Your instructions. Type out every entry again, character for character.

[[ Materials provided, beginning ]]

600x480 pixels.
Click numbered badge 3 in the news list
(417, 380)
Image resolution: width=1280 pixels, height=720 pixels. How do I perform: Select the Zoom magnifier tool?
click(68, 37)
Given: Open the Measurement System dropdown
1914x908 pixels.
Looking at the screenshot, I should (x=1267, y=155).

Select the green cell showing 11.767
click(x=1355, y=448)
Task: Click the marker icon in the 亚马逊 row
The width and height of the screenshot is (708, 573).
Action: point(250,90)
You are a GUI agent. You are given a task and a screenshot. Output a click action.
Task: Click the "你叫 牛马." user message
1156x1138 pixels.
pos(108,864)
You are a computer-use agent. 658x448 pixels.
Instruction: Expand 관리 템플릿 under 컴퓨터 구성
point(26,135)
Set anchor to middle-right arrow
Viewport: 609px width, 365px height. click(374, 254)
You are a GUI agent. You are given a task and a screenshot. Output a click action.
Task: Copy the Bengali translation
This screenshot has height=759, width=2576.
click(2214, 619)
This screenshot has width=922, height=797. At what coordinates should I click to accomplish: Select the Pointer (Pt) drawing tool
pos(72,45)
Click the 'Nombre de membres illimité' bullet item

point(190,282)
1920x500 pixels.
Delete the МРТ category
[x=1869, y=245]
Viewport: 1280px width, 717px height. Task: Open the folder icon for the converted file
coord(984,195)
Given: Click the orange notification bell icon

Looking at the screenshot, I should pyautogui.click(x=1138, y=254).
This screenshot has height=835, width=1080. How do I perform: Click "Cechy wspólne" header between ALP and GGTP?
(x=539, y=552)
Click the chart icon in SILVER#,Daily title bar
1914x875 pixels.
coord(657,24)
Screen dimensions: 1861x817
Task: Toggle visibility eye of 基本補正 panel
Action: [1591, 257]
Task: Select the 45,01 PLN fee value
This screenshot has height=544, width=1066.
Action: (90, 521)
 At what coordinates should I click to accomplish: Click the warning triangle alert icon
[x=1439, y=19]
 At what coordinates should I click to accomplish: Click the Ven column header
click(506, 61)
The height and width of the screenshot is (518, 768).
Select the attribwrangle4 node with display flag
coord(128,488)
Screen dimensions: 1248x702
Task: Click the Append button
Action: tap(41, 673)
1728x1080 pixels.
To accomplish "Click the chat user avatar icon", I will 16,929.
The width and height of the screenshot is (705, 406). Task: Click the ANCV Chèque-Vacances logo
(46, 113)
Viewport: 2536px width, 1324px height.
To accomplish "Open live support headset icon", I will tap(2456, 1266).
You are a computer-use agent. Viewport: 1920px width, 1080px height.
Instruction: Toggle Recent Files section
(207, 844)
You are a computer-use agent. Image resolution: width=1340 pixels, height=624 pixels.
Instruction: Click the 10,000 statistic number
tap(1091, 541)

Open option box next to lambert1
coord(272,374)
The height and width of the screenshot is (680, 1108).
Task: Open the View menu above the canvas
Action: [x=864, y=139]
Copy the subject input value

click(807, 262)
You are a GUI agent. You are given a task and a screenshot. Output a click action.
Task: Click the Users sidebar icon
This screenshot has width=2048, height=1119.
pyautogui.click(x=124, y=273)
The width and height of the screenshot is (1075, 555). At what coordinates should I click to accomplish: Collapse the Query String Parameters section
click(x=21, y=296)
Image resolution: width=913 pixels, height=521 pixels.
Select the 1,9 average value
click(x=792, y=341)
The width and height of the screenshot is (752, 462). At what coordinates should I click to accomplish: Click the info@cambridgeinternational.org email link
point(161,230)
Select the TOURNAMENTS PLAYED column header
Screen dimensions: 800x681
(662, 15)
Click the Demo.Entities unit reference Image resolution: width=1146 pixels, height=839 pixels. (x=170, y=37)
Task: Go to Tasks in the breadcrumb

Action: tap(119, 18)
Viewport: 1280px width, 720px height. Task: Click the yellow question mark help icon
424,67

[[ Materials provided, end ]]

The answer.
600x480 pixels.
Click numbered badge 3 in the news list
(417, 380)
Image resolution: width=1280 pixels, height=720 pixels. How do I perform: Select the Zoom magnifier tool?
click(68, 37)
Given: Open the Measurement System dropdown
1914x908 pixels.
Looking at the screenshot, I should (x=1267, y=155).

Select the green cell showing 11.767
click(x=1355, y=448)
Task: Click the marker icon in the 亚马逊 row
The width and height of the screenshot is (708, 573).
Action: point(250,90)
You are a GUI agent. You are given a task and a screenshot. Output a click action.
Task: Click the "你叫 牛马." user message
1156x1138 pixels.
pos(108,864)
You are a computer-use agent. 658x448 pixels.
Instruction: Expand 관리 템플릿 under 컴퓨터 구성
point(26,135)
Set anchor to middle-right arrow
Viewport: 609px width, 365px height. click(374, 254)
You are a GUI agent. You are given a task and a screenshot. Output a click action.
Task: Copy the Bengali translation
This screenshot has height=759, width=2576.
click(2214, 619)
This screenshot has width=922, height=797. At what coordinates should I click to accomplish: Select the Pointer (Pt) drawing tool
pos(72,45)
Click the 'Nombre de membres illimité' bullet item

point(190,282)
1920x500 pixels.
Delete the МРТ category
[x=1869, y=245]
Viewport: 1280px width, 717px height. Task: Open the folder icon for the converted file
coord(984,195)
Given: Click the orange notification bell icon

Looking at the screenshot, I should pyautogui.click(x=1138, y=254).
This screenshot has height=835, width=1080. How do I perform: Click "Cechy wspólne" header between ALP and GGTP?
(x=539, y=552)
Click the chart icon in SILVER#,Daily title bar
1914x875 pixels.
coord(657,24)
Screen dimensions: 1861x817
Task: Toggle visibility eye of 基本補正 panel
Action: [1591, 257]
Task: Select the 45,01 PLN fee value
This screenshot has height=544, width=1066.
Action: (90, 521)
 At what coordinates should I click to accomplish: Click the warning triangle alert icon
[x=1439, y=19]
 At what coordinates should I click to accomplish: Click the Ven column header
click(506, 61)
The height and width of the screenshot is (518, 768).
Select the attribwrangle4 node with display flag
coord(128,488)
Screen dimensions: 1248x702
Task: Click the Append button
Action: tap(41, 673)
1728x1080 pixels.
To accomplish "Click the chat user avatar icon", I will 16,929.
The width and height of the screenshot is (705, 406). Task: Click the ANCV Chèque-Vacances logo
(46, 113)
Viewport: 2536px width, 1324px height.
To accomplish "Open live support headset icon", I will tap(2456, 1266).
You are a computer-use agent. Viewport: 1920px width, 1080px height.
Instruction: Toggle Recent Files section
(207, 844)
You are a computer-use agent. Image resolution: width=1340 pixels, height=624 pixels.
Instruction: Click the 10,000 statistic number
tap(1091, 541)

Open option box next to lambert1
coord(272,374)
The height and width of the screenshot is (680, 1108).
Task: Open the View menu above the canvas
Action: [x=864, y=139]
Copy the subject input value

click(807, 262)
You are a GUI agent. You are given a task and a screenshot. Output a click action.
Task: Click the Users sidebar icon
This screenshot has width=2048, height=1119.
pyautogui.click(x=124, y=273)
The width and height of the screenshot is (1075, 555). At what coordinates should I click to accomplish: Collapse the Query String Parameters section
click(x=21, y=296)
Image resolution: width=913 pixels, height=521 pixels.
Select the 1,9 average value
click(x=792, y=341)
The width and height of the screenshot is (752, 462). At what coordinates should I click to accomplish: Click the info@cambridgeinternational.org email link
point(161,230)
Select the TOURNAMENTS PLAYED column header
Screen dimensions: 800x681
(662, 15)
Click the Demo.Entities unit reference Image resolution: width=1146 pixels, height=839 pixels. (x=170, y=37)
Task: Go to Tasks in the breadcrumb

Action: tap(119, 18)
Viewport: 1280px width, 720px height. Task: Click the yellow question mark help icon
424,67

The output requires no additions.